=== The task ===
Nothing but the lines from the start of the records through the line that contains "Open the Arial font type dropdown" is to be copied, and each is to be copied exactly.

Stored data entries

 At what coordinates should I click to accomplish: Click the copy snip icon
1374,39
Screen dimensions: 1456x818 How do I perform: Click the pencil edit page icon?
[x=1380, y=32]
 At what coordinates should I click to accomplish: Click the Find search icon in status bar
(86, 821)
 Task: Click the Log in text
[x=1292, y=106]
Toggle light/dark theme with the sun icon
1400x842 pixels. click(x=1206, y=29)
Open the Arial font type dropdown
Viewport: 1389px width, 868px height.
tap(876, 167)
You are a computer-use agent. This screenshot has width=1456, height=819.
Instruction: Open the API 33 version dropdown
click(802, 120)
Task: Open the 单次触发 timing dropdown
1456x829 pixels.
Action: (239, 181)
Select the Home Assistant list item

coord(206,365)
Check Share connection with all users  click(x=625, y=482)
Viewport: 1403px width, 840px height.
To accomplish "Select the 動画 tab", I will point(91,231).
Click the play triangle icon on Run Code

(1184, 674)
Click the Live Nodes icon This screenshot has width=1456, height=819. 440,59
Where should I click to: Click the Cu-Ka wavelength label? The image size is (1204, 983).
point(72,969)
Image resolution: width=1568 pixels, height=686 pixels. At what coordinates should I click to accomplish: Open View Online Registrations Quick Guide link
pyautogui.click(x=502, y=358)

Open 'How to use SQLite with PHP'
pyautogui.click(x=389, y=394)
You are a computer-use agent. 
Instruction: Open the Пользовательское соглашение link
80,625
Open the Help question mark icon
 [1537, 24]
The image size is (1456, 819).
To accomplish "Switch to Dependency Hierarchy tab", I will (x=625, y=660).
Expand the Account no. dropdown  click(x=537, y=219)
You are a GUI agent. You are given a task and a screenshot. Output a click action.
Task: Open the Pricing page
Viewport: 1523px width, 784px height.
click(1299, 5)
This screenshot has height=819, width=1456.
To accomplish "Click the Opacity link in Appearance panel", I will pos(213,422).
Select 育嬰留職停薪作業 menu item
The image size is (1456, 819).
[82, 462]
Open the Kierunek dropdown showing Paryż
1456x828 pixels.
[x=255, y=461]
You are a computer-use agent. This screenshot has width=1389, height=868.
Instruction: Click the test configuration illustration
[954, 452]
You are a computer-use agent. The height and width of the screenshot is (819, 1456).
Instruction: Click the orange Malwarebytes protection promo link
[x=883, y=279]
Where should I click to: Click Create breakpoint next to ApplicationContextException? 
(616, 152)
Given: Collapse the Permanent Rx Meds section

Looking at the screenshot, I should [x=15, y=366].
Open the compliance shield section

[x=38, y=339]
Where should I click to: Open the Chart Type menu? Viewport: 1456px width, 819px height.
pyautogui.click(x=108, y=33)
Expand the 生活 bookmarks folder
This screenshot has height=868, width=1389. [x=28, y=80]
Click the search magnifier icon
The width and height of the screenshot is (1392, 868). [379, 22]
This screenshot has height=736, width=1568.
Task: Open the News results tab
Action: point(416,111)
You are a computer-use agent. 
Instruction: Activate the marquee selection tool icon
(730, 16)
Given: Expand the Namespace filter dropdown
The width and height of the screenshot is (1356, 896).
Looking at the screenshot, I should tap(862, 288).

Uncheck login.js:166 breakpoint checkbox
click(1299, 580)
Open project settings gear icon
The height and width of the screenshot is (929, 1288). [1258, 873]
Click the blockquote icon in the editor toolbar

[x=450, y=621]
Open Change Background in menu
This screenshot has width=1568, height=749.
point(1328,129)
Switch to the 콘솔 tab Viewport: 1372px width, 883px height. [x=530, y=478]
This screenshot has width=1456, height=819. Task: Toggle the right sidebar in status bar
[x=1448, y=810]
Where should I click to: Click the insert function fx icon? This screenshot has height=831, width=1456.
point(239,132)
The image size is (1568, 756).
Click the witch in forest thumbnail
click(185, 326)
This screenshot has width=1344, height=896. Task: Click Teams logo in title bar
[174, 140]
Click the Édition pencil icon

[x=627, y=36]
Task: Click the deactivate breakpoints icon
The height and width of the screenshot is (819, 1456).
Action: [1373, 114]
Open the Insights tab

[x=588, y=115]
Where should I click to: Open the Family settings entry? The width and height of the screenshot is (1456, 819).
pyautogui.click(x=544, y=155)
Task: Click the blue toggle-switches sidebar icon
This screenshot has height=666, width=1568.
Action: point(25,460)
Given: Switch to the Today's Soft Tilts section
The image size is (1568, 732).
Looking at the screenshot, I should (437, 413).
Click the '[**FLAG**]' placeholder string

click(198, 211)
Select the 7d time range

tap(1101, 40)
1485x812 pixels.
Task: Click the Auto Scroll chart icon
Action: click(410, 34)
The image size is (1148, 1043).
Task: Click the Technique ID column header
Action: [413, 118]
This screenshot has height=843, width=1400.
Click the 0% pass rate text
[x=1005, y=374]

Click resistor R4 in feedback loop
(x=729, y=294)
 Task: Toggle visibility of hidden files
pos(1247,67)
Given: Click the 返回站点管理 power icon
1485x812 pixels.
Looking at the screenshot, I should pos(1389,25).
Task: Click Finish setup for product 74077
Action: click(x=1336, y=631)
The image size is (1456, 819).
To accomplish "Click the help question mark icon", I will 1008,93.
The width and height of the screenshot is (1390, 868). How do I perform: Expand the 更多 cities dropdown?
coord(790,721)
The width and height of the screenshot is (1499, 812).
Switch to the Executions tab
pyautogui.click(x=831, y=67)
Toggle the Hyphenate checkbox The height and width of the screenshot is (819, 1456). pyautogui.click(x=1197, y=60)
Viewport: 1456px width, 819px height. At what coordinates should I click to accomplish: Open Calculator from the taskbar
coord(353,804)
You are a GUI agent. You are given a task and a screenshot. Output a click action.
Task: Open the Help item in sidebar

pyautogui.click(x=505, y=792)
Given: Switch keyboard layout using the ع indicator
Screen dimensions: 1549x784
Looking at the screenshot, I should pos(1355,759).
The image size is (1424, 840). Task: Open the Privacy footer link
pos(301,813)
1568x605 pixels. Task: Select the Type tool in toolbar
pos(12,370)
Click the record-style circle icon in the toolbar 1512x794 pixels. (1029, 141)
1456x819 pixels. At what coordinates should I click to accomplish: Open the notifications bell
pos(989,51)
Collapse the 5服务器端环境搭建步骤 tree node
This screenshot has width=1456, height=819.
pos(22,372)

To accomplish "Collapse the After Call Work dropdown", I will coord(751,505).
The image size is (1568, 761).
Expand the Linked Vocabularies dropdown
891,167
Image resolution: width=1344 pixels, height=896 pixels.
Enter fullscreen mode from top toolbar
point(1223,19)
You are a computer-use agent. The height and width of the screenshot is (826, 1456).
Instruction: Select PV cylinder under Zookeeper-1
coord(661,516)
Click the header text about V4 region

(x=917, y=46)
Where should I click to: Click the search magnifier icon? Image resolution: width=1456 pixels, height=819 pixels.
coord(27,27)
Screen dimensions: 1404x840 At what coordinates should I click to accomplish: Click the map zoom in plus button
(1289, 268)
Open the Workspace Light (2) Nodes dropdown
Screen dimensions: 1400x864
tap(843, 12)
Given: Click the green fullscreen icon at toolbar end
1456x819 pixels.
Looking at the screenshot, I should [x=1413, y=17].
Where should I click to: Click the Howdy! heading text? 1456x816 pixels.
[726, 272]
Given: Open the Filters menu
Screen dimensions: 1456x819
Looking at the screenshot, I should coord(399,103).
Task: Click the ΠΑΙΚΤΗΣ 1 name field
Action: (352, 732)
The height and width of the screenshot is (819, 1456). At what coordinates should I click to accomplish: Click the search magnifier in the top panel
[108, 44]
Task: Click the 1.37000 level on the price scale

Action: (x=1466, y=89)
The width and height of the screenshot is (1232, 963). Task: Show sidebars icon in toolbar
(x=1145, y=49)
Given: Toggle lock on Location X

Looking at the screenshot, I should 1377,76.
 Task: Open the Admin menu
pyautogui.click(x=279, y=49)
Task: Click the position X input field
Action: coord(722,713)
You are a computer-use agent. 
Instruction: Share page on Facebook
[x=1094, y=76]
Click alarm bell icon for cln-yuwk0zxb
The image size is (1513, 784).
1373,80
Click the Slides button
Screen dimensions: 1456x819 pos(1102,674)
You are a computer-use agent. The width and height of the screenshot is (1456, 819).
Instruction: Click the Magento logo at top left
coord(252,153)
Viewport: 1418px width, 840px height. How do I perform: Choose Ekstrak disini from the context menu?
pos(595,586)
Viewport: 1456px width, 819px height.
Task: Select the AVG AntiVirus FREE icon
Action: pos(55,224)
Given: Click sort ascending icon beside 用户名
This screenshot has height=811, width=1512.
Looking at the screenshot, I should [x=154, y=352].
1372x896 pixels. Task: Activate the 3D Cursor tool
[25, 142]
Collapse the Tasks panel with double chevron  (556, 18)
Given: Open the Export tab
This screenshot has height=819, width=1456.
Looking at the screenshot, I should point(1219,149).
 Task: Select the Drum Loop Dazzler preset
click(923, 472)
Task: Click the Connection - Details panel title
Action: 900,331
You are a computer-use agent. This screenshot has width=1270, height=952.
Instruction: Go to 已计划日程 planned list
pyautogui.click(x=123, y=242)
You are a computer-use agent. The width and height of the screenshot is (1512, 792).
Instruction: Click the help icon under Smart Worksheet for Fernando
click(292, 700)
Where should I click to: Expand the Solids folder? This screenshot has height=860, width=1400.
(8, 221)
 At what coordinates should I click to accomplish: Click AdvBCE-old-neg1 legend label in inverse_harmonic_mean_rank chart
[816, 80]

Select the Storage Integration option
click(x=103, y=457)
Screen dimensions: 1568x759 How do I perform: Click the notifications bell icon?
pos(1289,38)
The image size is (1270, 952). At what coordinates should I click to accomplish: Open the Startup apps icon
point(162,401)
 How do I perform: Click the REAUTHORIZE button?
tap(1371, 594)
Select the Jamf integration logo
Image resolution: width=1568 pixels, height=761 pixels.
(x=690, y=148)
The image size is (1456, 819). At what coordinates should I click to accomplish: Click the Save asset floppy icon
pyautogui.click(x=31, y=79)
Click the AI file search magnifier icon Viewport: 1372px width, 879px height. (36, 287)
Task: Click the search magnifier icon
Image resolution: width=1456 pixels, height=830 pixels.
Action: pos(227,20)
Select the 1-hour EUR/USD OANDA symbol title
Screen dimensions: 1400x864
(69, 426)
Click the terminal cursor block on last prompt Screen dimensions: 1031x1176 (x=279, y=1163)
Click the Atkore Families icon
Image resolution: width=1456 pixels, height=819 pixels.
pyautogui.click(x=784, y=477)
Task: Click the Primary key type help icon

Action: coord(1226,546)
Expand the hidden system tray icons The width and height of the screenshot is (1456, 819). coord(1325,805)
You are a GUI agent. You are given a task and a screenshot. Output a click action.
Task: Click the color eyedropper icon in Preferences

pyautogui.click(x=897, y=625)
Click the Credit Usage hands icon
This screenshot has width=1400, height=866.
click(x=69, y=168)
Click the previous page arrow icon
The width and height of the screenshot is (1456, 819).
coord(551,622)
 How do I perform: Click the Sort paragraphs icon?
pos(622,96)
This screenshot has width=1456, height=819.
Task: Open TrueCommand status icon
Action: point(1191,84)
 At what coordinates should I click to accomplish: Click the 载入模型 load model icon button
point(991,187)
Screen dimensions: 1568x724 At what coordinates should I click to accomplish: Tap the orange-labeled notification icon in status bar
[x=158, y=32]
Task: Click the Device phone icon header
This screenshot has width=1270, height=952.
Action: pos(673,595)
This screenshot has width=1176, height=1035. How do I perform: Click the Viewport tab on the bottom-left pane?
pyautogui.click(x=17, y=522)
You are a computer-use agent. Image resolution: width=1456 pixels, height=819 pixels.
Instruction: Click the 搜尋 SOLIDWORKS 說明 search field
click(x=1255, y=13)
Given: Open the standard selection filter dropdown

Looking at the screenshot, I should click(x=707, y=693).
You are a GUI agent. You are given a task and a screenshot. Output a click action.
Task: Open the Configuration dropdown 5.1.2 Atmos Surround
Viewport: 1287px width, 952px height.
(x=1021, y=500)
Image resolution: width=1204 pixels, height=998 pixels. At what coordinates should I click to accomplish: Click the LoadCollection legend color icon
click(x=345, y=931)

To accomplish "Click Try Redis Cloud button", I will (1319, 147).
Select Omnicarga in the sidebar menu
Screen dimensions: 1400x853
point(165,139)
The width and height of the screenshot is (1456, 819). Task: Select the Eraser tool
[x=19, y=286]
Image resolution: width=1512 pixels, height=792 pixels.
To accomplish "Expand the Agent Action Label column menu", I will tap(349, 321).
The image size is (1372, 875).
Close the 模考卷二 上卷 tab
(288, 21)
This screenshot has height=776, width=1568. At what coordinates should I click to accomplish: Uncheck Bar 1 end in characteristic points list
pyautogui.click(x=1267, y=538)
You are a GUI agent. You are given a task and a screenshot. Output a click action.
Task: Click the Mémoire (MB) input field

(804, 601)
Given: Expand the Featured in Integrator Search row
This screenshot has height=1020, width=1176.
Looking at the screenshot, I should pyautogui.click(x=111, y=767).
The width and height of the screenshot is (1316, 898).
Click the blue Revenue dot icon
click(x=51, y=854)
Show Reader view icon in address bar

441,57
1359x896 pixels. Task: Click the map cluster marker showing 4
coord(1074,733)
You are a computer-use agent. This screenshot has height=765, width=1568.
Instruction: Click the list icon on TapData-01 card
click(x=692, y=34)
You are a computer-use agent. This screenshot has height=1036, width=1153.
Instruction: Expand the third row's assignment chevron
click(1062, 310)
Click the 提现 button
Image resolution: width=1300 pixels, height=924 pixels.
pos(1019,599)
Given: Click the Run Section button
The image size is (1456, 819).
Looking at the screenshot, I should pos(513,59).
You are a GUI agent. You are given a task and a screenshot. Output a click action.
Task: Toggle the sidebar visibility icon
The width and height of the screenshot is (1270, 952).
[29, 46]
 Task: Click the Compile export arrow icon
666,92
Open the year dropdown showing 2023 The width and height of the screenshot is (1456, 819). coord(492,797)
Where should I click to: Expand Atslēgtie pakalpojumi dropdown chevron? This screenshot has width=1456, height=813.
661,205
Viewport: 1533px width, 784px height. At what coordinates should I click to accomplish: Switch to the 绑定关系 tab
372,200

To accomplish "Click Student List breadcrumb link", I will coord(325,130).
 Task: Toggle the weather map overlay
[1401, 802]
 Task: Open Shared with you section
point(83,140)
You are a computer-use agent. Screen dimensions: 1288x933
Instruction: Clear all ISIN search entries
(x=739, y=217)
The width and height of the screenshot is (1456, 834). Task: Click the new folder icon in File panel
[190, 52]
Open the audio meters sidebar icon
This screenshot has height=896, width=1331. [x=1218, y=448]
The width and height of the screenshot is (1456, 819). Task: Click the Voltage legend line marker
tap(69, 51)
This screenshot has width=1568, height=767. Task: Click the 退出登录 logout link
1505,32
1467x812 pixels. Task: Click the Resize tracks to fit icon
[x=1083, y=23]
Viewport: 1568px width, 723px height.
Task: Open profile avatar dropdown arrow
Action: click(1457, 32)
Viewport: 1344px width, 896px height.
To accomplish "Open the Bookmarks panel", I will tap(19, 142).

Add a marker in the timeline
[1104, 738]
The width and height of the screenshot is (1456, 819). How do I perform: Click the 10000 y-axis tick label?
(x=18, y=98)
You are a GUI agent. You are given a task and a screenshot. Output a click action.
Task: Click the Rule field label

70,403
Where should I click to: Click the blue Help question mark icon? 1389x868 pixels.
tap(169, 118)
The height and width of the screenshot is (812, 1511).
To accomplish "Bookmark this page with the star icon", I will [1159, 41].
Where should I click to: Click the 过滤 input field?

=== Answer box ===
 At what coordinates should I click to accomplish: Click the copy snip icon
1374,39
Screen dimensions: 1456x818 How do I perform: Click the pencil edit page icon?
[x=1380, y=32]
 At what coordinates should I click to accomplish: Click the Find search icon in status bar
(86, 821)
 Task: Click the Log in text
[x=1292, y=106]
Toggle light/dark theme with the sun icon
1400x842 pixels. click(x=1206, y=29)
Open the Arial font type dropdown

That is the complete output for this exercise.